WHAT YOU NEED TO DO — As you reproduce every line below, keep it exactly as written and leave out the images.
#### RECORD EXTRACTS
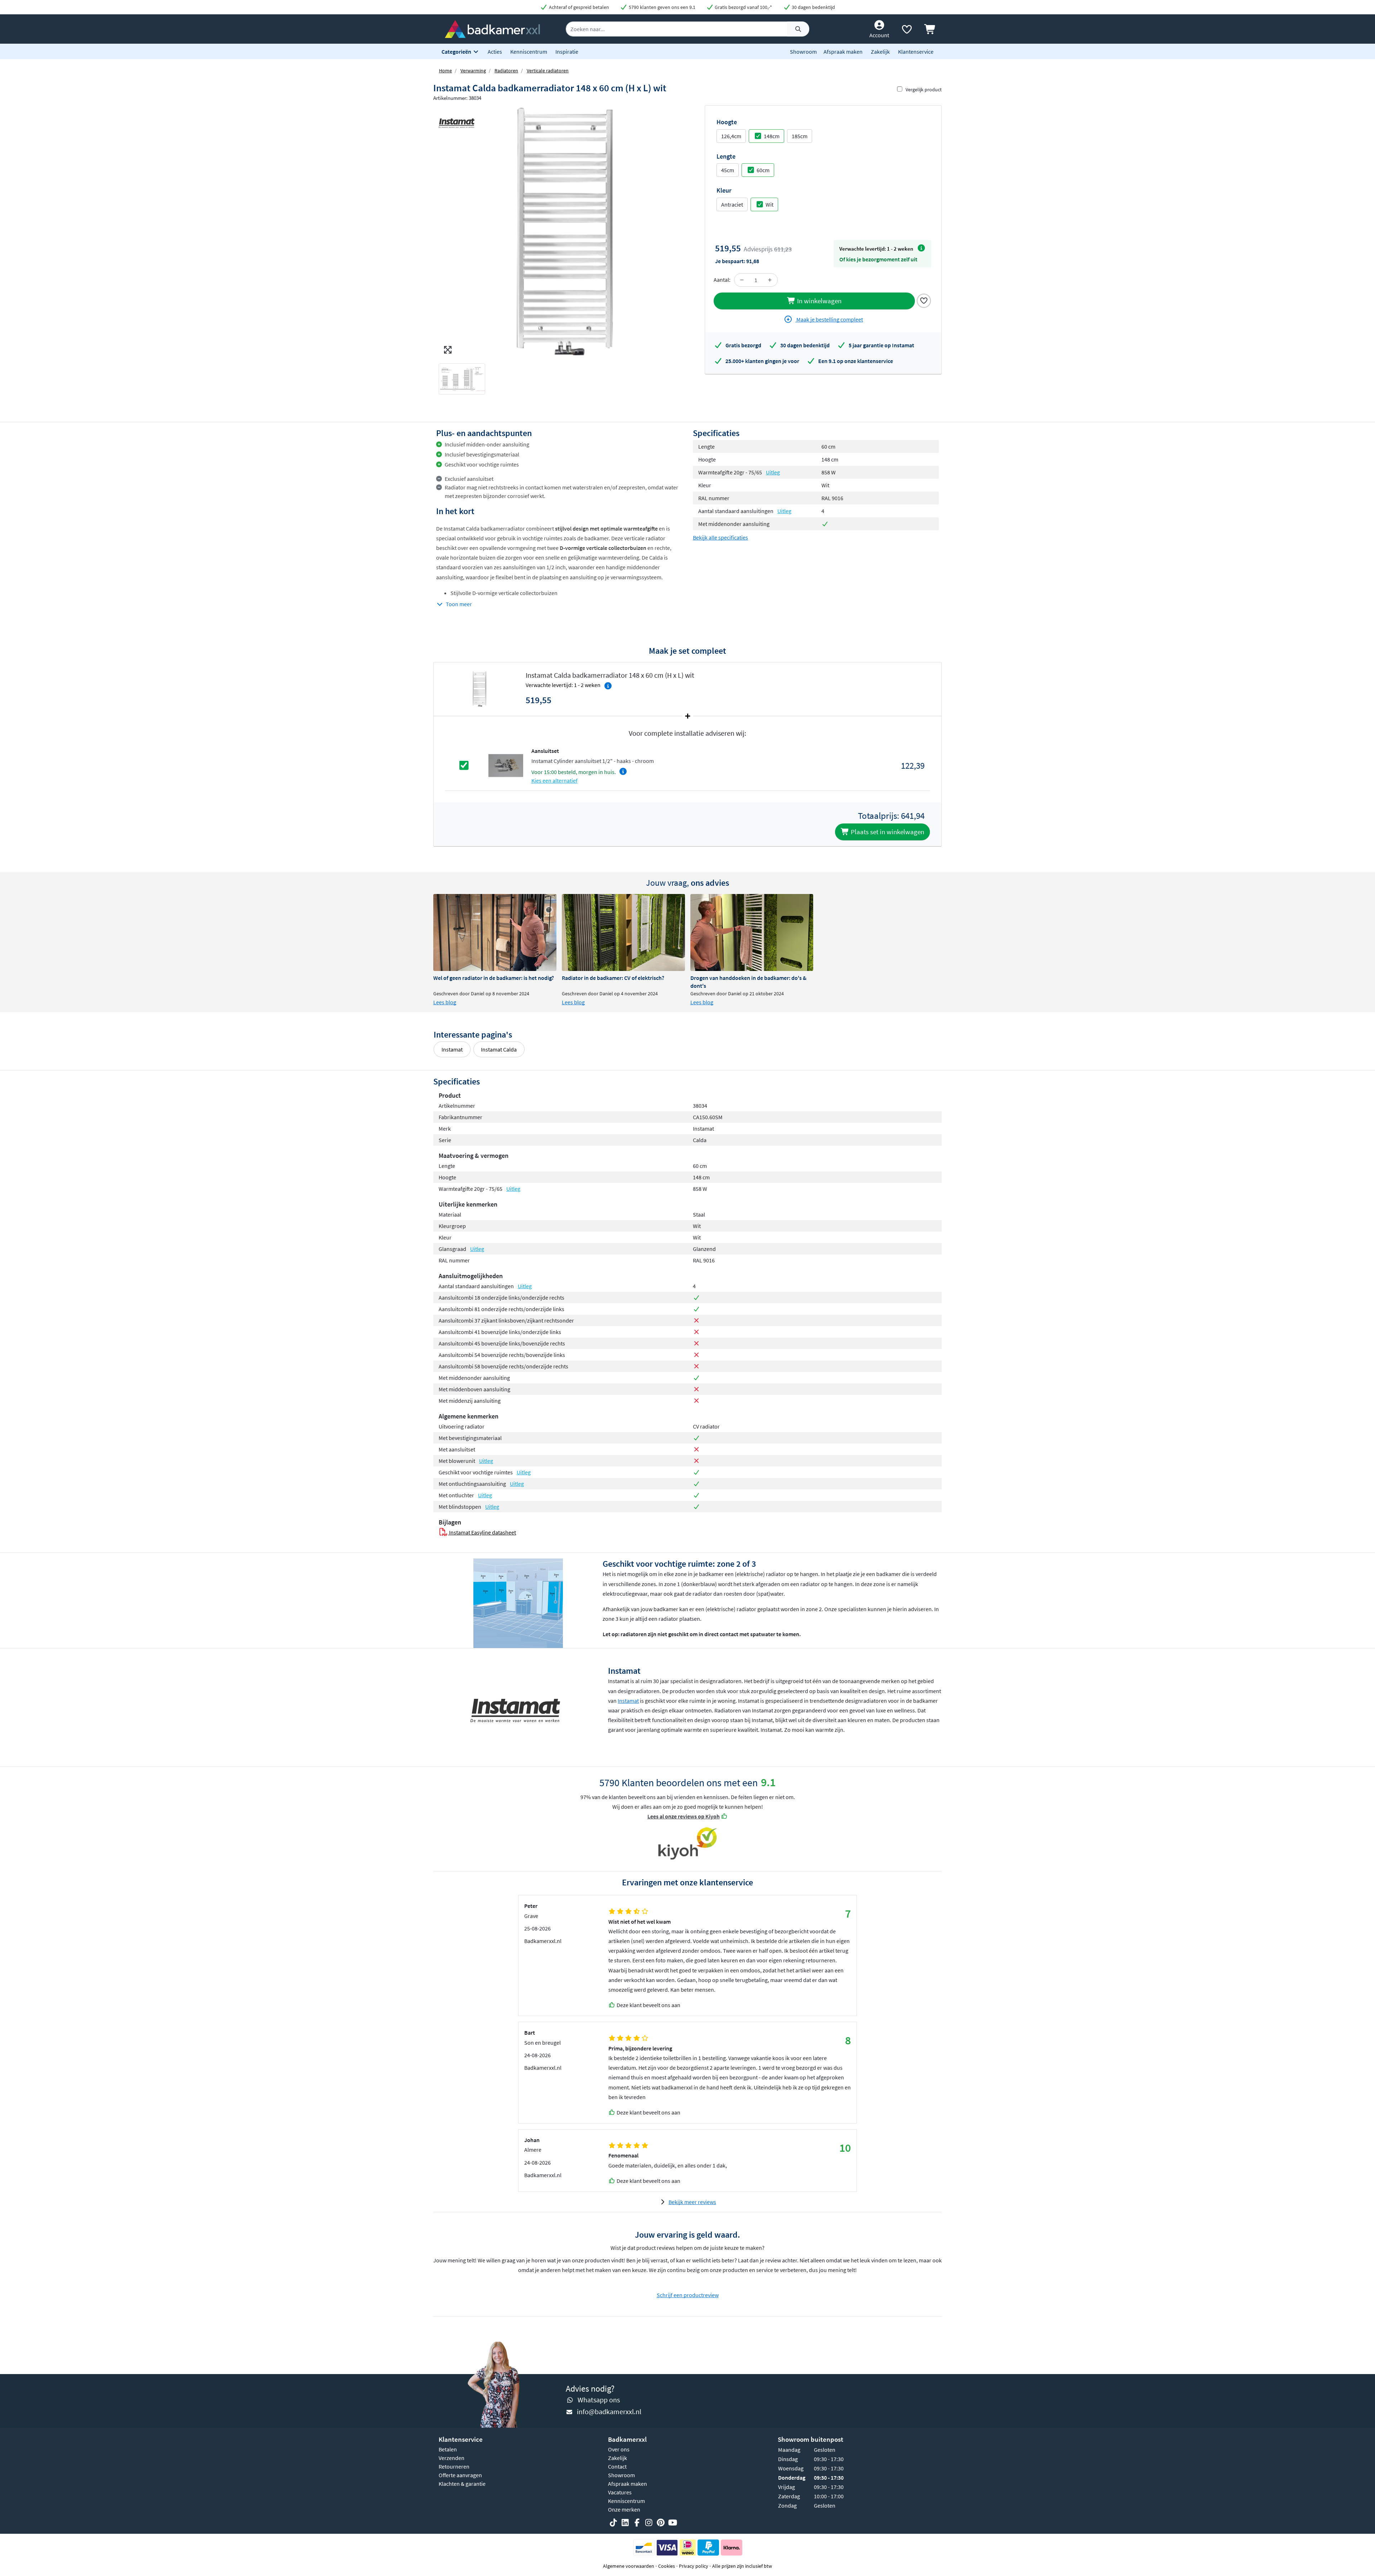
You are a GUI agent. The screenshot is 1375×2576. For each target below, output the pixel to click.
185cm (799, 136)
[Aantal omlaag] (742, 280)
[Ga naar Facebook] (637, 2522)
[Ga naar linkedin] (625, 2522)
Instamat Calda (499, 1049)
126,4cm (731, 136)
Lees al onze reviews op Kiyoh (683, 1816)
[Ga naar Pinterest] (660, 2522)
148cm (772, 136)
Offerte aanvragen (460, 2475)
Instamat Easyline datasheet (482, 1532)
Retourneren (454, 2466)
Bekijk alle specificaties (720, 537)
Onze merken (624, 2509)
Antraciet (732, 204)
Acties (495, 51)
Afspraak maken (843, 51)
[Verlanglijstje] (907, 30)
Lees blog (444, 1002)
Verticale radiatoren (548, 70)
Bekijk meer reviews (692, 2201)
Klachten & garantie (462, 2483)
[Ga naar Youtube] (672, 2522)
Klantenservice (915, 51)
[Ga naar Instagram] (648, 2522)
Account (879, 35)
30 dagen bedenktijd (813, 7)
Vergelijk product (924, 89)
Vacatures (620, 2492)
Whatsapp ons (599, 2399)
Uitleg (773, 472)
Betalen (448, 2449)
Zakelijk (880, 51)
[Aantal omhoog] (770, 280)
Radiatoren (506, 70)
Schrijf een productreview (688, 2295)
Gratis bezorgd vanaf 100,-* (743, 7)
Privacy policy (693, 2566)
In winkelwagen (818, 300)
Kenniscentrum (528, 51)
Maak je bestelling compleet (829, 319)
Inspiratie (566, 51)
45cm (727, 170)
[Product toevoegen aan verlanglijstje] (924, 300)
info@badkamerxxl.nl (609, 2411)
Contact (617, 2466)
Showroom (803, 51)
########
WRITTEN RESPONSE —
You are a GUI agent. The screenshot is 1375×2576. For each target below, output the pixel to click.
185cm (799, 136)
[Aantal omlaag] (742, 280)
[Ga naar Facebook] (637, 2522)
[Ga naar linkedin] (625, 2522)
Instamat Calda (499, 1049)
126,4cm (731, 136)
Lees al onze reviews op Kiyoh (683, 1816)
[Ga naar Pinterest] (660, 2522)
148cm (772, 136)
Offerte aanvragen (460, 2475)
Instamat Easyline datasheet (482, 1532)
Retourneren (454, 2466)
Bekijk alle specificaties (720, 537)
Onze merken (624, 2509)
Antraciet (732, 204)
Acties (495, 51)
Afspraak maken (843, 51)
[Verlanglijstje] (907, 30)
Lees blog (444, 1002)
Verticale radiatoren (548, 70)
Bekijk meer reviews (692, 2201)
Klachten & garantie (462, 2483)
[Ga naar Youtube] (672, 2522)
Klantenservice (915, 51)
[Ga naar Instagram] (648, 2522)
Account (879, 35)
30 dagen bedenktijd (813, 7)
Vergelijk product (924, 89)
Vacatures (620, 2492)
Whatsapp ons (599, 2399)
Uitleg (773, 472)
Betalen (448, 2449)
Zakelijk (880, 51)
[Aantal omhoog] (770, 280)
Radiatoren (506, 70)
Schrijf een productreview (688, 2295)
Gratis bezorgd vanaf 100,-* (743, 7)
Privacy policy (693, 2566)
In winkelwagen (818, 300)
Kenniscentrum (528, 51)
Maak je bestelling compleet (829, 319)
Inspiratie (566, 51)
45cm (727, 170)
[Product toevoegen aan verlanglijstje] (924, 300)
info@badkamerxxl.nl (609, 2411)
Contact (617, 2466)
Showroom (803, 51)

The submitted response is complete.